In the data that follows, find the line with "画像1 (192, 591)"; transcribe it, every later line up to the one with "NVD (359, 240)", and that line as well, exactly and with no others.

> _SOURCE MATERIAL_
= = = = = = =
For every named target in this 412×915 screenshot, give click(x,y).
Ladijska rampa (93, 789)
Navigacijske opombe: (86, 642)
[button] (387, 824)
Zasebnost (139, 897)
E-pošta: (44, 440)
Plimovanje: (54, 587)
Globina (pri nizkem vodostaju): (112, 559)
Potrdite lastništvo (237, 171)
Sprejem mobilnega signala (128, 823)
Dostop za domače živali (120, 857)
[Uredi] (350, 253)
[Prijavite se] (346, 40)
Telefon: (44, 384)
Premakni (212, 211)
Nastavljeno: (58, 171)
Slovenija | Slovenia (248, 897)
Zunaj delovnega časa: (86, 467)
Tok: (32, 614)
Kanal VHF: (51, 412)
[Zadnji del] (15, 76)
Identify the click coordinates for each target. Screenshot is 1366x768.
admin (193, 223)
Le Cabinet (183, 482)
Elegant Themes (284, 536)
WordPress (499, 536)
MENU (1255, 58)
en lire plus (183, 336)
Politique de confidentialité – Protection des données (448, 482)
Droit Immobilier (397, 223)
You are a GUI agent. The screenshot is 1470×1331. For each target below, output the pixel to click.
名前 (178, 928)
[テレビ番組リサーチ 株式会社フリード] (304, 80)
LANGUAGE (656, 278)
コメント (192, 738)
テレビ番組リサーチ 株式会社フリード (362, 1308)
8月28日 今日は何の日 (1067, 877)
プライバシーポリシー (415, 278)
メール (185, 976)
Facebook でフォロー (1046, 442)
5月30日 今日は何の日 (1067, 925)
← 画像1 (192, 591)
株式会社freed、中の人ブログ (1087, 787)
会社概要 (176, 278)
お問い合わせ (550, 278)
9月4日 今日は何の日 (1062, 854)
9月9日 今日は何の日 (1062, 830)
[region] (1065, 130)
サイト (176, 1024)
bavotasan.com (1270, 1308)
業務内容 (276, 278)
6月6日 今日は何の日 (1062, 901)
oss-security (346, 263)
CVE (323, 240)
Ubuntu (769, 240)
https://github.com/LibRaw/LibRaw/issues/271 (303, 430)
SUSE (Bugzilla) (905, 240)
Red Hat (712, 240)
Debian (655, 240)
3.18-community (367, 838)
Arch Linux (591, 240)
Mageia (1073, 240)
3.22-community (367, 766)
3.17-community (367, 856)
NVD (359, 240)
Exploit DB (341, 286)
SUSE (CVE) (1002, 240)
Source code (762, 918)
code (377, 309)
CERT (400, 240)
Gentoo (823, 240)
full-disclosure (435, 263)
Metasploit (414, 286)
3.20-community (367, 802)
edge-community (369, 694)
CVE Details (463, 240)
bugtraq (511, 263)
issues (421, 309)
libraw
= = = = = = =
> _FINAL ANSWER_
← 画像1 (192, 591)
株式会社freed、中の人ブログ (1087, 787)
会社概要 (176, 278)
お問い合わせ (550, 278)
9月4日 今日は何の日 (1062, 854)
9月9日 今日は何の日 (1062, 830)
[region] (1065, 130)
サイト (176, 1024)
bavotasan.com (1270, 1308)
業務内容 (276, 278)
6月6日 今日は何の日 (1062, 901)
oss-security (346, 263)
CVE (323, 240)
Ubuntu (769, 240)
https://github.com/LibRaw/LibRaw/issues/271 (303, 430)
SUSE (Bugzilla) (905, 240)
Red Hat (712, 240)
Debian (655, 240)
3.18-community (367, 838)
Arch Linux (591, 240)
Mageia (1073, 240)
3.22-community (367, 766)
3.17-community (367, 856)
NVD (359, 240)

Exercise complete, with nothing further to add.